Monte Carlo-Based Treatment Planning and 3D Secondary Dose Check to Adjust PTV Coverage without Increasing OAR Dose for Conventional and Stereotactic Radiotherapy In Lung Cancer Patients
Abstract
Purpose
Monte Carlo (MC)-based treatment planning system (TPS; RayStation, RaySearch laboratories) and 3D secondary dose check software (VeriQA RT Montecarlo 3D, PTW) were commissioned and benchmarked against well-established TPS. This study investigates the dosimetric accuracy of Collapsed Cone (CC)-based clinical plans and compares them to MC optimized plans in a cohort of conventional and stereotactic lung cancer patients.
Methods
Water phantom measurements were used for commissioning of both RayStation and VeriQA. RayStation CC plans of 34 patients (breast, head-and-neck, prostate, bladder, kidney, anus, cervix, stereotactic lung, glioma and multiple brain metastases) were recalculated in VeriQA with MC dose-to-medium and dose-to-water (1% accuracy, grid size of the original plan). To investigate tissue heterogeneities effects, a cohort of 42 lung cancer patients was included: 10 treated with conventional radiotherapy (CRT) and 32 with stereotactic body radiotherapy (SBRT), all planned in RayStation v2023B. Adequate PTV coverage was defined as PTV-Vx>95%, with x=0.95Dpres (CRT) or 0.99Dpres (SBRT).
Results
Mean pass rates of secondary dose calculation in VeriQA for 34 patients were 99.2±1.7% for dose-to-medium and 99.0±1.2% for dose-to-water.
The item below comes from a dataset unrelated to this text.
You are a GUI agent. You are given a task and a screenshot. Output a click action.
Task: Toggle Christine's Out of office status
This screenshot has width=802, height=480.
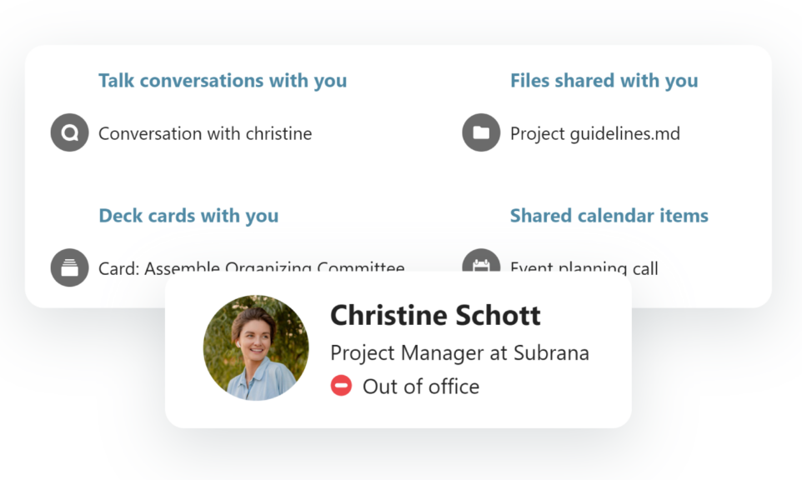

For 42 lung patients, a significant reduction in PTV coverage was observed when recalculating clinical CC-based plans with the MC algorithm (p = 0.02). Average dose reductions not captured by CC were 12.3% (SBRT 3×18 Gy), 6.5% (SBRT 5×11 Gy), 4.6% (SBRT 8×7.5 Gy), and 6.7% (CRT 24×2.75 Gy). Optimization with MC significantly restored PTV coverage (p = 0.03) to levels comparable to the original CC-based plans, maintaining values above the 95% adequacy threshold. Non-significant variations were observed in OAR doses between CC-based and MC-optimized plans (p > 0.05).
Conclusion
Clinical CC-based plans inaccurately estimate PTV doses for lung cancer patients. MC-optimized plans restored PTV coverage without increasing OAR doses. Discrepancies between CC and MC calculations were more pronounced for SBRT than for CRT plans.